Soraya que já se conhecia bem e sabia que não sabia mentir para ninguém, mas principalmente para pessoas próximas, só deu um sorriso nervoso tentando mostrar que estava tranquila, e Simone percebeu e riu.
Foram indo para a sala, e Simone foi pegando suas bolsas para fingir que estavam se despedindo. Quando César entrou, viu as duas se despedindo:
—Então, muito obrigada por ter me convidado pra colocar o papo em dia, Soraya. Adorei conhecer sua casa. —Simone diz primeiro tentando disfarçar o nervosismo de Soraya.

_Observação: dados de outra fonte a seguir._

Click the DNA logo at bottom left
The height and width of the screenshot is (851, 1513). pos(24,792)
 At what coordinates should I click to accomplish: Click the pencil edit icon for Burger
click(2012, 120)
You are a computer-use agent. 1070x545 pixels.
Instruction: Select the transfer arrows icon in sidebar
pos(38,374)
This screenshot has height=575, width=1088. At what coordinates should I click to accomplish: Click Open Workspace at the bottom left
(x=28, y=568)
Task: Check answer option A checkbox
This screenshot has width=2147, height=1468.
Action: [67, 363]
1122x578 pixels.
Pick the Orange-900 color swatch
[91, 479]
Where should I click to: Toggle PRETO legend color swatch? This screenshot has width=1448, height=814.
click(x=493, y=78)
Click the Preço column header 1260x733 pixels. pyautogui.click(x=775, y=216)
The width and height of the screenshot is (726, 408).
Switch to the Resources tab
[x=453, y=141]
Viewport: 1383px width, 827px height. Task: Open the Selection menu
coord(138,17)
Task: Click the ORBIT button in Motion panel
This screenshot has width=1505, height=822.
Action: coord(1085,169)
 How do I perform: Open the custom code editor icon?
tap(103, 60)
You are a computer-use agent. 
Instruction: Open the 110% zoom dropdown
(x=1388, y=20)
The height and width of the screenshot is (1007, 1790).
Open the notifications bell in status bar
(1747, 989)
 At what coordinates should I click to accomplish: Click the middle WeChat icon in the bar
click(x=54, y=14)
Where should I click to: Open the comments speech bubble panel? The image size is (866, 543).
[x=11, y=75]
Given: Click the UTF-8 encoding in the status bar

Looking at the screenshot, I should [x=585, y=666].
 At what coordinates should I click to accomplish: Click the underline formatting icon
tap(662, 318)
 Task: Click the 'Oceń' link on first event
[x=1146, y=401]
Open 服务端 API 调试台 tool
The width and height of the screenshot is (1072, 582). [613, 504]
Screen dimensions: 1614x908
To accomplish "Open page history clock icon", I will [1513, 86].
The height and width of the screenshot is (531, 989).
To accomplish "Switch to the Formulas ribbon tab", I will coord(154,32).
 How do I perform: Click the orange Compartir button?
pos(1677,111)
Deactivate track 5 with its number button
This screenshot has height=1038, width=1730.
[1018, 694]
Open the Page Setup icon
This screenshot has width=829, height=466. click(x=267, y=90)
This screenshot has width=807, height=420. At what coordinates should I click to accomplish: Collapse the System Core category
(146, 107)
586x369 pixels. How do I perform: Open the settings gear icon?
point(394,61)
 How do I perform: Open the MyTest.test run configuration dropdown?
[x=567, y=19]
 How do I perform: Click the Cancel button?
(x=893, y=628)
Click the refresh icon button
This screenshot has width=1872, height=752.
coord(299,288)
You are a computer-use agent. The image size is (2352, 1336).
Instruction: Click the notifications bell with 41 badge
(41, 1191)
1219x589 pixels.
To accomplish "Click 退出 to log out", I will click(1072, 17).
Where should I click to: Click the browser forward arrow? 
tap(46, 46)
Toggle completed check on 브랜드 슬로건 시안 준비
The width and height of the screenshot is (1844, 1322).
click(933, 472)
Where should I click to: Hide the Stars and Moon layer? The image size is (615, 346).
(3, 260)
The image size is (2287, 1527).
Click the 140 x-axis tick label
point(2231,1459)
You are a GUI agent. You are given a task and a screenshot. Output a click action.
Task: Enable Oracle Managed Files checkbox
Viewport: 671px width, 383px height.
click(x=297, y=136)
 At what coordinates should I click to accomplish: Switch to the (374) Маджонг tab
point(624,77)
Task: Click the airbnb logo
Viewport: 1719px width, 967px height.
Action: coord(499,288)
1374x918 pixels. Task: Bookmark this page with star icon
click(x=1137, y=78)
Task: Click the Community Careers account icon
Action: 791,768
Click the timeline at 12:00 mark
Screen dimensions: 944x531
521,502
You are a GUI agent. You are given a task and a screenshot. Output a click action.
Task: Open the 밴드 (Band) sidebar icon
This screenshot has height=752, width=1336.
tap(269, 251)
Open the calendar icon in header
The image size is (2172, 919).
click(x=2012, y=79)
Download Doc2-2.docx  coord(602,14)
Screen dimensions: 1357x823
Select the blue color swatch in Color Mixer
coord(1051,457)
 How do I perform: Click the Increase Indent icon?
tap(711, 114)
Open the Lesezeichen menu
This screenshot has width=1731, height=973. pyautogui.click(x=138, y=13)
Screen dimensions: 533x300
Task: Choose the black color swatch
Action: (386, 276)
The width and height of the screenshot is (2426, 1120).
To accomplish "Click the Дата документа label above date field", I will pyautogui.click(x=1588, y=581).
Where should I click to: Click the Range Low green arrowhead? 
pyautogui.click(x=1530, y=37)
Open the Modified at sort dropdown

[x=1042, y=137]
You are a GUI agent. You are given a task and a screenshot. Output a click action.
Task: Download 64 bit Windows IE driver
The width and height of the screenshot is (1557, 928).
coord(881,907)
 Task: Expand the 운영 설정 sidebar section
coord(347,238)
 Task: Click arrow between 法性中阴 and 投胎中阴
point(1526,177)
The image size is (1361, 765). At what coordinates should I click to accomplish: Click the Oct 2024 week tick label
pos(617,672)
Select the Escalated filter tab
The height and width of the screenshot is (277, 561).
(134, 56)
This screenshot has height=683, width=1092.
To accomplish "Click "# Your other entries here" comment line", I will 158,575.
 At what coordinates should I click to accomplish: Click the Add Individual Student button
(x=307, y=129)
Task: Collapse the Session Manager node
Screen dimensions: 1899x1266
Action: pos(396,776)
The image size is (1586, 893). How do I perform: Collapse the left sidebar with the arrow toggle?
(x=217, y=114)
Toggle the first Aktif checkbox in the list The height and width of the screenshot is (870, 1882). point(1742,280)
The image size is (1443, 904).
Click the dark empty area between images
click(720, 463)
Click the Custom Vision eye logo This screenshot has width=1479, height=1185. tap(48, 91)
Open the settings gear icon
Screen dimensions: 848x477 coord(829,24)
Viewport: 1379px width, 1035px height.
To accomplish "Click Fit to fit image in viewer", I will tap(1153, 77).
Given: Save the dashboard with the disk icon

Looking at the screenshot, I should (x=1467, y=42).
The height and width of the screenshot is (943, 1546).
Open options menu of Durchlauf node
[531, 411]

—Ah, é. Imagina, Simone. O prazer foi todo meu. Muito obrigada por ter vindo.
As duas falam se abraçando e indo até a porta, e param em frente a ele que as olhava envergonhado.
Soraya que estava sendo olhada pelos dois, tentando manter naturalidade, percebe que estavam esperando ela os apresentar e assim o faz:
—Ah, desculpem... Simone, esse é o César meu marido. César, essa é Simone, minha professora na faculdade, e agora colega de trabalho.
Simone estende a mão para cumprimentar César, que faz o mesmo. Ainda segurando a mão de César, Simone fala:
—Muito linda a casa de vocês viu? Muito aconchegante.
César agradece tímido e Simone sai.
Soraya a acompanha até o portão, e César fica observando da porta. Simone a abraça mais uma vez, e passa para o outro lado do portão. Soraya arregala o olho para ela aliviada, como se tivesse dizendo alguma coisa. E Simone arregala o olho de volta sorrindo respondendo, mostrando que tinha entendido o sinal de Soraya para "ainda bem que deu tudo certo" e a resposta de Simone "relaxa".